▸ Text segment
— Start —

2. It will be more rewarding than ever before too.
I work harder than ever before, but because the work is mine, I want to. I love my clients, and I love the feeling of satisfaction finishing up that job that I’ve been striving toward for ages. I do a bigger range of work now, and I find that extremely rewarding. Instead of an employee, I am a partner – helping people achieve their business goals. That is an incredible responsibility, but it also comes with a lot of satisfaction.
3. There will be quiet times. This is ok.
I am still working on this one. There are times when all your projects are out for review, and the work is…well, done. You sit down, and you stare at your inbox, and you wonder what the next email will be. It is scary – but it is ok. I consider these days “forced days off” – days to recharge my batteries and work on the projects that keep my business running, like updating my website, writing blog posts, etc. And tomorrow, either I will find work or work will find me.
4. Everyone will say, “It must be so nice. You can turn down work you don’t want.”

— End —

▸ Rows showing where targets appear
— Start —

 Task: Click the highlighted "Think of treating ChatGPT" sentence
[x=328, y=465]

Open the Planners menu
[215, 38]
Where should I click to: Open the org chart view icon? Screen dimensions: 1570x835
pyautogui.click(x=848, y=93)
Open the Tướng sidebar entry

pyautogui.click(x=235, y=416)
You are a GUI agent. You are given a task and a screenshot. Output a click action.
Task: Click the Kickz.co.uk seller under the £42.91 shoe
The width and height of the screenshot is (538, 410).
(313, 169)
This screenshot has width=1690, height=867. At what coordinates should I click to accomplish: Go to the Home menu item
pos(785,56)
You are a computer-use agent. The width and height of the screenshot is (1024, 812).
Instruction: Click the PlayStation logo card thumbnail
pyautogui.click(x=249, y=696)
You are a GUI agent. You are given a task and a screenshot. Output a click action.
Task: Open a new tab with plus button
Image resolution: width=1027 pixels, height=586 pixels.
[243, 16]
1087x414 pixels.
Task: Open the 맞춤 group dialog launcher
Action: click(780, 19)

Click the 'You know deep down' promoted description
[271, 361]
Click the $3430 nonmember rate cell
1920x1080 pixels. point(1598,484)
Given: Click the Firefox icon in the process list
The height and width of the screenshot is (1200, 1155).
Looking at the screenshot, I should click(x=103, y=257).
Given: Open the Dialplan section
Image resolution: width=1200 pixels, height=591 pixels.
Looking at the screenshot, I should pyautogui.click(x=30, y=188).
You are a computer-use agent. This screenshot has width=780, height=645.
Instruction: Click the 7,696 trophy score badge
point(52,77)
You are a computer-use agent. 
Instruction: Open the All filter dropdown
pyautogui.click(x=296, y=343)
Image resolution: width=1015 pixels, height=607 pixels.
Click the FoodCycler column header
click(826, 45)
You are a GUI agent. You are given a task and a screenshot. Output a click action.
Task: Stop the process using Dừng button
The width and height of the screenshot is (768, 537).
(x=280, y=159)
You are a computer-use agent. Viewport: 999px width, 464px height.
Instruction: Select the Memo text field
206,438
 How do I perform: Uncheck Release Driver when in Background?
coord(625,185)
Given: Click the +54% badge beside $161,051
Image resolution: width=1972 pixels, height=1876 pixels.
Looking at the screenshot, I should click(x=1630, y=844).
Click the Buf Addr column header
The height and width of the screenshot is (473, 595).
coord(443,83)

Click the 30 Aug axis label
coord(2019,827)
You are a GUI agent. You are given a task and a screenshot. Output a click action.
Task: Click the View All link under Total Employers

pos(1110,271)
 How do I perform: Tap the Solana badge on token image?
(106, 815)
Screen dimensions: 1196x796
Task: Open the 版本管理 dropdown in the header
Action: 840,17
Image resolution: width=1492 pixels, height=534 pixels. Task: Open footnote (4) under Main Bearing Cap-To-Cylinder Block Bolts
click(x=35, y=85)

— End —

▸ Task description
Please extend the piece on working for yourself, picking up after its last line.

▸ Response to this exercise
One of the first things I hear when I tell people I freelance is – “I wish I had the courage to do that.” The next is “It must be so nice to turn down the projects you don’t want.” While this is nice in theory, it isn’t the reality, at least not for someone building their business. I want to get my name out there – I am hungry for projects. And while I won’t devalue my work or take less money than I deserve, I will rarely turn down a project because I “don’t want it.”
5. You are not alone.
Sometimes, freelancing is isolating. Not everyone understands how it works. People will think you are between jobs. People will think you are taking this monumental risk. Maybe you are. But there are many, many other people out there like you, who are waking up every day and setting their own schedules, and they are hungry to connect. Freelance DC has been a huge resource for me this year. I’ve found clients, and I’ve found friends. Find your group – they are looking for you too.